The Scary Reality We're Approaching With AI Advancements
It’s unsettling, it’s anti-human, and some even think it’s downright demonic – artificial intelligence programs are taking over with promises that they’ll help humanity. But we may not ever be ready for the never-ending list of negative ramifications.
Recall that earlier this year, in March, Elon Musk and several other tech giants signed an open letter about AI’s “profound risks to society and humanity.” This came just two weeks after OpenAI released its eerily powerful system GPT-4, which could pass the Bar Exam with a score of 90%, the LSAT at 88%, and ace various graduation exams or Advance Placement (AP) courses. This near 5x improvement on GPT-3 and earlier models is so sophisticated that companies then clamored to integrate its technologies from Duolingo to Stripe to Morgan Stanley and more.

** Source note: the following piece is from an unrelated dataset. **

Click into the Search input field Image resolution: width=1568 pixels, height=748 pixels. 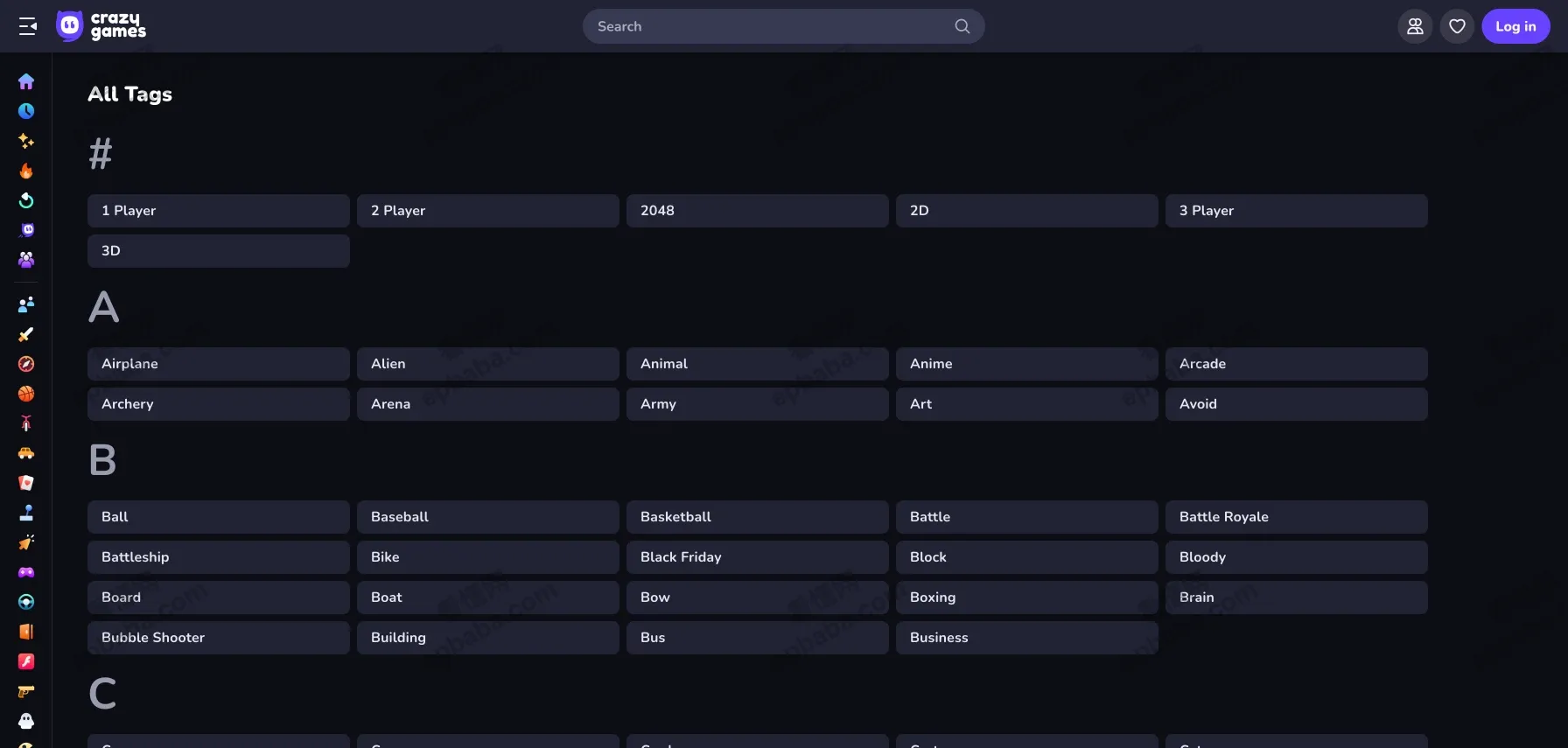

Yet, at the same time that Musk was sounding the alarms about AI risks, he was developing his own bot called Grok through data farmed from X, formerly known as Twitter (personally, I’ll still shill for the old name).
“I signed that letter knowing it was futile,” Musk said. “I just wanted to be on the record as recommending a pause.”
This statement hits the nail on the head for exactly what’s at stake here with AI risks. People with high influence will admit the various ways that advanced AI could out-compete humans and call for a pause on tech development, but ultimately, every competitive business owner has their own agenda to remain on top and continue driving profits. And us everyday citizens? We’re the ones with a disadvantage.
Is It AI, or Is It Real Life?
Taking a more pragmatic perspective, we can’t pretend that fear-mongering over a machine doomsday will genuinely stop anyone – medical researchers, corporations, or bad actors alike – from weaponizing artificial intelligence to their advantage. At this moment in time, AI isn’t an all-powerful, omnipotent machine.
It is refining its ability to generate fake photos and videos, however, and if you’re reasonably skeptical, you’d understand how deepfakes pose major threats to people’s employment, to our elections, and just to the stability of society in general.
So when Tom Hanks shared on his Instagram Story this past October to beware of a “video out there promoting some dental plan” with an AI version of himself and that he has nothing to do with it, it made perfect sense that soon thereafter news broke that he and several other celebrities like Anne Hathaway, Paris Hilton, and Maria Sharapova signed contracts to stay ahead of deepfakers who may exploit their bodies and voices through manipulated content.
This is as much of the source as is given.